1 Introduction to Sourcing and Procurement

At its core, procurement is simply the purchase of a good or service by one organization or individual from another organization or individual. Companies and governments require both direct and indirect inputs of this nature to deliver the goods and services they in turn seek to deliver to the marketplace or directly to their customer base.
This chapter explains the software-agnostic procurement business process for today’s enterprises, the boundaries between operational procurement with an SAP ERP system and strategic sourcing with an SAP Cloud system such as SAP Ariba or SAP Fieldglass, and the key innovations and simplifications introduced with SAP S/4HANA.

1.1 Sourcing and Procurement Basics

Sourcing is a process of matching requirements and needs originating from an organization with a supplier to provide these goods and/or services, preferably under a negotiated price and set of conditions. Sourcing entails identifying and understanding the requirements, identifying the most viable set of suppliers, requesting information and bids from the suppliers, awarding the purchase to a supplier, and creating the follow-on documents via the procurement process.
Procurement often takes up where sourcing leaves off, issuing purchase requisitions and purchase orders for goods and/or services with the supplier identified during the sourcing process as the source of supply and then receiving and processing the receipts and invoices in the follow-on processes of a procure-to-pay process.
Sourcing and procurement are essential, core processes in enterprise resource planning (ERP). Without sourcing and procurement, production of a good or service isn’t possible, and without production no goods/services are produced. Without goods/services to provide, no spending justification can be made by a government entity, nor can sales/revenues be obtained by a firm. Following this logic to its conclusion, without input, a government or enterprise can’t deliver its goods and services, and without sourcing and procurement, you can’t obtain input. Without sourcing and procurement, therefore, you can’t run a firm or government.

• [Information shown]:
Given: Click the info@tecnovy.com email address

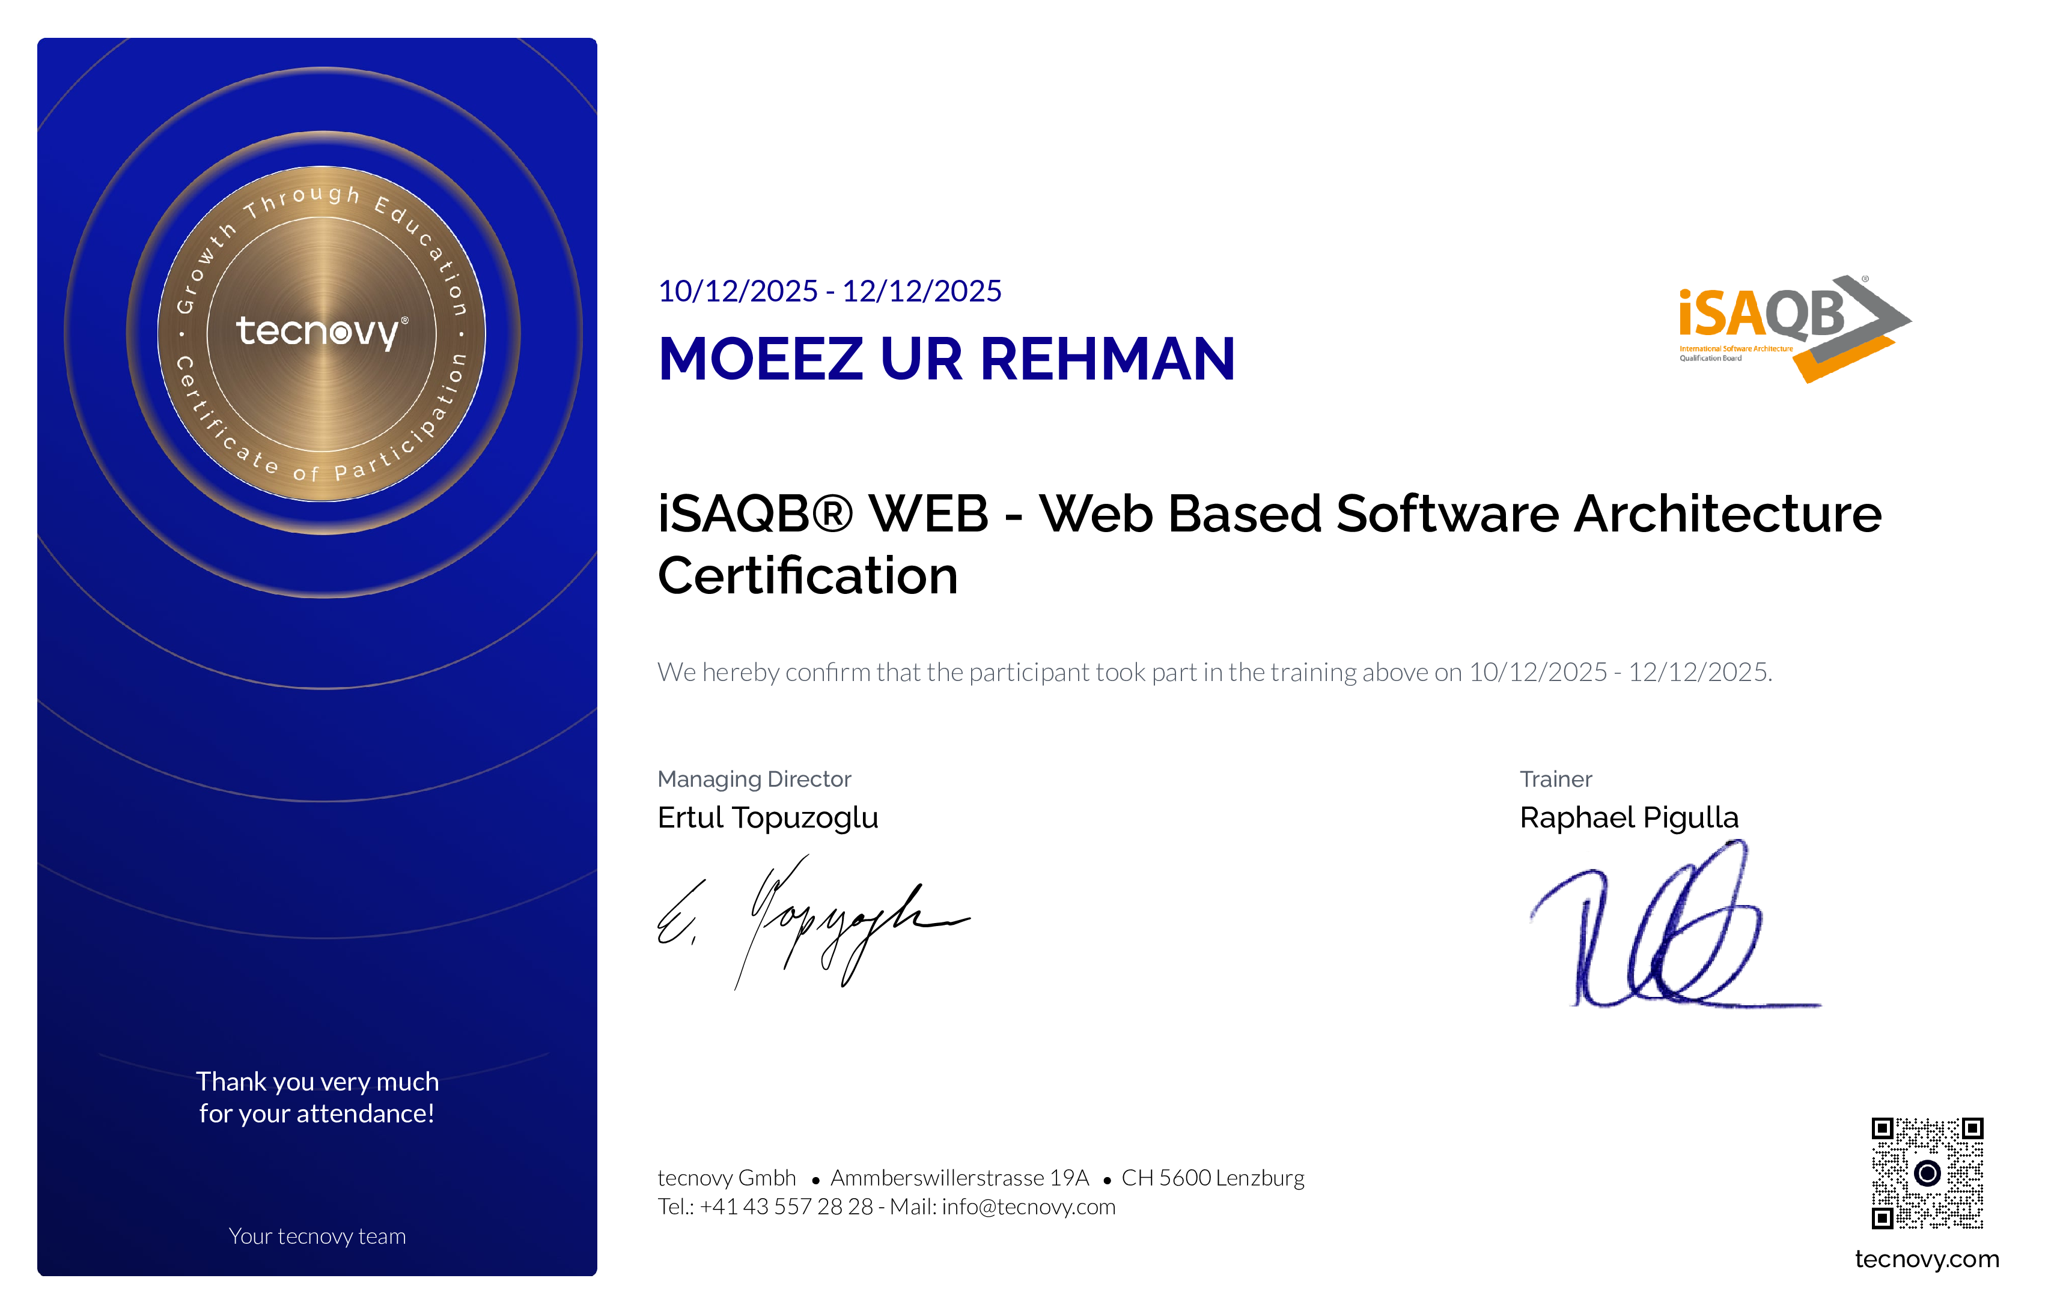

• [The tasks]:
1. Quote the procurement text word for word, starting with "This chapter explains" and going on through "with SAP S/4HANA.".
2. According to the procurement text, what is procurement at its core?
The lines come from a separate source and are unrelated to the procurement text.

• [Correct answers]:
1.
This chapter explains the software-agnostic procurement business process for today’s enterprises, the boundaries between operational procurement with an SAP ERP system and strategic sourcing with an SAP Cloud system such as SAP Ariba or SAP Fieldglass, and the key innovations and simplifications introduced with SAP S/4HANA.

2. The purchase of a good or service by one organization or individual from another organization or individual.